• _EXTRACT TO READ_:
-- BEGIN --
In 1755 Abbe Charles Michel de L'Epee of Paris founded the first free school for deaf people. He taught that deaf people could develop communication with themselves and the hearing world through a system of conventional gestures, hand signs, and fingerspelling. He created and demonstrated a language of signs whereby each would be a symbol that suggested the concept desired.
The abbe was apparently a very creative person, and the way he developed his sign language system was by first recognizing, then learning the signs that were already being used by a group of deaf people in Paris. To this knowledge he added his own creativeness which resulted in a signed version of spoken French. He paved the way for deaf people to have a more standardized language of their own--one which would effectively bridge the gap between the hearing and non hearing worlds.
Another prominent deaf educator of the same period (1778) was Samuel Heinicke of Leipzig, Germany. Heinicke did not use the manual method of communication but taught speech and speechreading. He established the first public school for deaf people that achieved government recognition. These two methods (manual and oral) were the forerunners of today's concept of total communication. Total communication espouses the use of all means of available communication, such as sign language, gesturing, fingerspelling, speechreading, speech, hearing aids, reading, writing, and pictures.
-- END --
[Excerpt from a dataset]
-- BEGIN --
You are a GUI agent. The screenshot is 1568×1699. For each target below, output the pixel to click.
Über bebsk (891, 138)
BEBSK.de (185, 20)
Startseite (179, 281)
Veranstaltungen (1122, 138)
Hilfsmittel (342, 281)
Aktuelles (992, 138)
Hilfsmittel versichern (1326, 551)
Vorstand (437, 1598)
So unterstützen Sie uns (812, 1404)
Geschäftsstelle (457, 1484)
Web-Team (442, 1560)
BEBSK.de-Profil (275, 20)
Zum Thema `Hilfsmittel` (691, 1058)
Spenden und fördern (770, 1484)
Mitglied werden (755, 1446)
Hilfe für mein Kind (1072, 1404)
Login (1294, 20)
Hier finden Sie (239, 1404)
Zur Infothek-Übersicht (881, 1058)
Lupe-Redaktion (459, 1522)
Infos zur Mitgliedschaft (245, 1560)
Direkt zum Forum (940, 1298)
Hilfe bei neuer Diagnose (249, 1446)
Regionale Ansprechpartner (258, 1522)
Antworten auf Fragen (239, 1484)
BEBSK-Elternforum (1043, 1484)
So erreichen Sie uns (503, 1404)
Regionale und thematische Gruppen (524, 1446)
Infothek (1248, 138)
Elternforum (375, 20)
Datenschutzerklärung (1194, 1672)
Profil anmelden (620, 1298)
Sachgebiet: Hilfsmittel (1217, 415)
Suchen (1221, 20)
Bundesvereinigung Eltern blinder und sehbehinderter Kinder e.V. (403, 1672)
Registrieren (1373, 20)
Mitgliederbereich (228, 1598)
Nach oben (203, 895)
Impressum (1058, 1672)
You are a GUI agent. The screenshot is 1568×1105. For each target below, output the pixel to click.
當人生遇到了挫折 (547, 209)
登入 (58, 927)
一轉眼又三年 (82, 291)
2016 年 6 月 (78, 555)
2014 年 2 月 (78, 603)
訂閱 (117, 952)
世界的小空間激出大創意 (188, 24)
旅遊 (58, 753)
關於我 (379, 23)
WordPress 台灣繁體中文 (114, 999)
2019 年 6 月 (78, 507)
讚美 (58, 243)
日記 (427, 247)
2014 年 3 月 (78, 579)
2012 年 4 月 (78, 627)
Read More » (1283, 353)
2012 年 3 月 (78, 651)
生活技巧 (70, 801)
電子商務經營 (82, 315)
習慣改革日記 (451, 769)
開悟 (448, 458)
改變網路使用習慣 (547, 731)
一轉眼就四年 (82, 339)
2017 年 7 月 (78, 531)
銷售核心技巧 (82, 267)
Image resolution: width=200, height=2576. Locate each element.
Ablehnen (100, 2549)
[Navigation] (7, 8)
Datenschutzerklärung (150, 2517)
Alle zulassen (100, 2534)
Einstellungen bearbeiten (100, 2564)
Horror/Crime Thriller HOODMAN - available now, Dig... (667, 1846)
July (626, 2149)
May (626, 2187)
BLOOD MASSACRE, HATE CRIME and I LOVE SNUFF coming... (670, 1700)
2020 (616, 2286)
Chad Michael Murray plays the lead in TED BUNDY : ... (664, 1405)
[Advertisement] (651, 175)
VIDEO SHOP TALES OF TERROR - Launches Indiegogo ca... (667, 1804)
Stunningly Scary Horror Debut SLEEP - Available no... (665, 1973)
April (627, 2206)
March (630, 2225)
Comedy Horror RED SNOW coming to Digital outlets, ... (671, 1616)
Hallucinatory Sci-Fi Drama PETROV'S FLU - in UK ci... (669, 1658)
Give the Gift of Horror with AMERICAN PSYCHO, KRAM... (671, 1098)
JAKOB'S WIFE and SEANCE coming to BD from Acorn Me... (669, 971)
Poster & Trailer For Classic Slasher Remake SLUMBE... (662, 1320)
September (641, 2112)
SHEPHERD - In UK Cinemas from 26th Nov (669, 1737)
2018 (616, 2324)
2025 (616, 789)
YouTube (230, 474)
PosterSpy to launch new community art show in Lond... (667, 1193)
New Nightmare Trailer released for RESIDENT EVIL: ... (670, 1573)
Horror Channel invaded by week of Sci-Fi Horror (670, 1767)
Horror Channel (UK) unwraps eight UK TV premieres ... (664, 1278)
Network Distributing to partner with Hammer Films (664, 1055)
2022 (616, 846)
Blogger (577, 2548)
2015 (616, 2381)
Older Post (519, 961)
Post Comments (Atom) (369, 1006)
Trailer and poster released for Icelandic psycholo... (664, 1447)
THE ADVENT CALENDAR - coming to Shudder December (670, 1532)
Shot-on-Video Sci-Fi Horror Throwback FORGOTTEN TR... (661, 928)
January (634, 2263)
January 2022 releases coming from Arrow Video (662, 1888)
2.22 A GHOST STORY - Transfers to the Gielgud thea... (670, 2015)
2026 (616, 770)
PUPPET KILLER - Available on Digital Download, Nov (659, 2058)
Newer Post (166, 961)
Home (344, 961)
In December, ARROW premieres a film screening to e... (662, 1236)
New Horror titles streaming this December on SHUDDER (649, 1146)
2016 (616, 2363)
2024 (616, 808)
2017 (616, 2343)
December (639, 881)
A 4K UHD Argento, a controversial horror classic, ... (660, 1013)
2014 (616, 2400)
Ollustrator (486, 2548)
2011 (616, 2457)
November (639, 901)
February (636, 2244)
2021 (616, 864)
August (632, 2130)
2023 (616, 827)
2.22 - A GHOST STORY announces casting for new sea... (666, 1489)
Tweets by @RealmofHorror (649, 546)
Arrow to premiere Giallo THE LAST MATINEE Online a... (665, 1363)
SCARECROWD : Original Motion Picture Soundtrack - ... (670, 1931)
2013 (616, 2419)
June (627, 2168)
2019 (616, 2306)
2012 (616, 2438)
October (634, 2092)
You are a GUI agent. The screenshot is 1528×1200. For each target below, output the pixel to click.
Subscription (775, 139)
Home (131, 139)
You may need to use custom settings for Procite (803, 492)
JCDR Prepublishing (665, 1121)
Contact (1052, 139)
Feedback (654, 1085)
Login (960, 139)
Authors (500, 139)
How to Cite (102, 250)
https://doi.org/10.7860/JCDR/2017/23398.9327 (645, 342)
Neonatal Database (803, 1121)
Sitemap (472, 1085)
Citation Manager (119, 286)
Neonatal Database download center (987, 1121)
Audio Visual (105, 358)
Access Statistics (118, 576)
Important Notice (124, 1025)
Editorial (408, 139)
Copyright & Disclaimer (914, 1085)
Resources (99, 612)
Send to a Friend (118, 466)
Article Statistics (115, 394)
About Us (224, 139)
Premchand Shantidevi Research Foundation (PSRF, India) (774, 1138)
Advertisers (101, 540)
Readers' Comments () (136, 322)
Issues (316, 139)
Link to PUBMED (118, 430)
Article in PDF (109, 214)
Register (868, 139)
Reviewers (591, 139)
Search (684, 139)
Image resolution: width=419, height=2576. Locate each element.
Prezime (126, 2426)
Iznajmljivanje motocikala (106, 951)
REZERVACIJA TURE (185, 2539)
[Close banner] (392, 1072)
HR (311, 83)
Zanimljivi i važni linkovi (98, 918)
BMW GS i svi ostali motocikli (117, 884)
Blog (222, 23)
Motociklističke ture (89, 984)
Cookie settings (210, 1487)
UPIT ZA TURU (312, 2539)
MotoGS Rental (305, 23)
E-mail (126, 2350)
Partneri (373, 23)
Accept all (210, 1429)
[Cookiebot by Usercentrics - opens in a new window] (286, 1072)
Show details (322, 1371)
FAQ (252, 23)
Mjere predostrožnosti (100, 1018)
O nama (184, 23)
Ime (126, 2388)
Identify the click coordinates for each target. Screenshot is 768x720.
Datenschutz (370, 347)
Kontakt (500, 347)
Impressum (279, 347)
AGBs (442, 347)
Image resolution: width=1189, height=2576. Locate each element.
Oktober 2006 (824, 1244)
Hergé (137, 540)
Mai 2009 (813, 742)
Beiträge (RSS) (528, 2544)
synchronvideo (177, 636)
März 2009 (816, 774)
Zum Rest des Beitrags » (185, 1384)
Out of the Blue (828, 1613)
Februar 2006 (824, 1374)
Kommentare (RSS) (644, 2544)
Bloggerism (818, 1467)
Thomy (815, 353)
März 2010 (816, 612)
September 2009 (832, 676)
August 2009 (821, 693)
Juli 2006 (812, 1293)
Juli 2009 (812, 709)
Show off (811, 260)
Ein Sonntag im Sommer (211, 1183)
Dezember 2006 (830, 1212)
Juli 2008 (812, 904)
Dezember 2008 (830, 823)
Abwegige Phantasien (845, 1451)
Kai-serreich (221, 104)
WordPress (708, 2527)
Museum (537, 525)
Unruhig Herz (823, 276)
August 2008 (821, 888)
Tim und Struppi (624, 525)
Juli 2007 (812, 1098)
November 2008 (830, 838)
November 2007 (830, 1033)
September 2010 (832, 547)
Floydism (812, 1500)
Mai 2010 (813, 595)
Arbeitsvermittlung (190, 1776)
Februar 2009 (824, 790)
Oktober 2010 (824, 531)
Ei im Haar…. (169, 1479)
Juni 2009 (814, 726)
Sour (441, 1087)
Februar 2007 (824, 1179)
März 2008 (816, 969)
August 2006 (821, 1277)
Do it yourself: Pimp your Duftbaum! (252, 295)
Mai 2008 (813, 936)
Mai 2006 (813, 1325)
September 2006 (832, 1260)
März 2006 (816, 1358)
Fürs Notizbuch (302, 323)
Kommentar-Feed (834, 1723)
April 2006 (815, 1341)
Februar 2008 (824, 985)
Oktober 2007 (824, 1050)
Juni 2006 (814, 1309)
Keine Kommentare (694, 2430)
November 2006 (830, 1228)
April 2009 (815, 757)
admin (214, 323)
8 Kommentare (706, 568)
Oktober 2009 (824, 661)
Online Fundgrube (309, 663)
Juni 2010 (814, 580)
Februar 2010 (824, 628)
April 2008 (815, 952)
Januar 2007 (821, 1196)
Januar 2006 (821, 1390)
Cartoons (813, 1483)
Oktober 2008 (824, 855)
-- END --
• _PROMPT A_:
Summarize the passage on early deaf education in exactly two sentences.
• _PROMPT B_:
Duplicate the portion of the passage on early deaf education that opens with the words containing "Another prominent deaf" and closes with "writing, and pictures.".
The lines have nothing to do with what you are asked to do here.

• _COMPLETE RESPONSE A_:
In 1755 Abbe Charles Michel de L'Epee founded the first free school for deaf people in Paris and, building on signs already used by deaf people there, developed a signed version of spoken French. In 1778 Samuel Heinicke of Leipzig taught speech and speechreading instead and established the first government-recognized public school for deaf people, and these manual and oral methods were the forerunners of today's total communication.

• _COMPLETE RESPONSE B_:
Another prominent deaf educator of the same period (1778) was Samuel Heinicke of Leipzig, Germany. Heinicke did not use the manual method of communication but taught speech and speechreading. He established the first public school for deaf people that achieved government recognition. These two methods (manual and oral) were the forerunners of today's concept of total communication. Total communication espouses the use of all means of available communication, such as sign language, gesturing, fingerspelling, speechreading, speech, hearing aids, reading, writing, and pictures.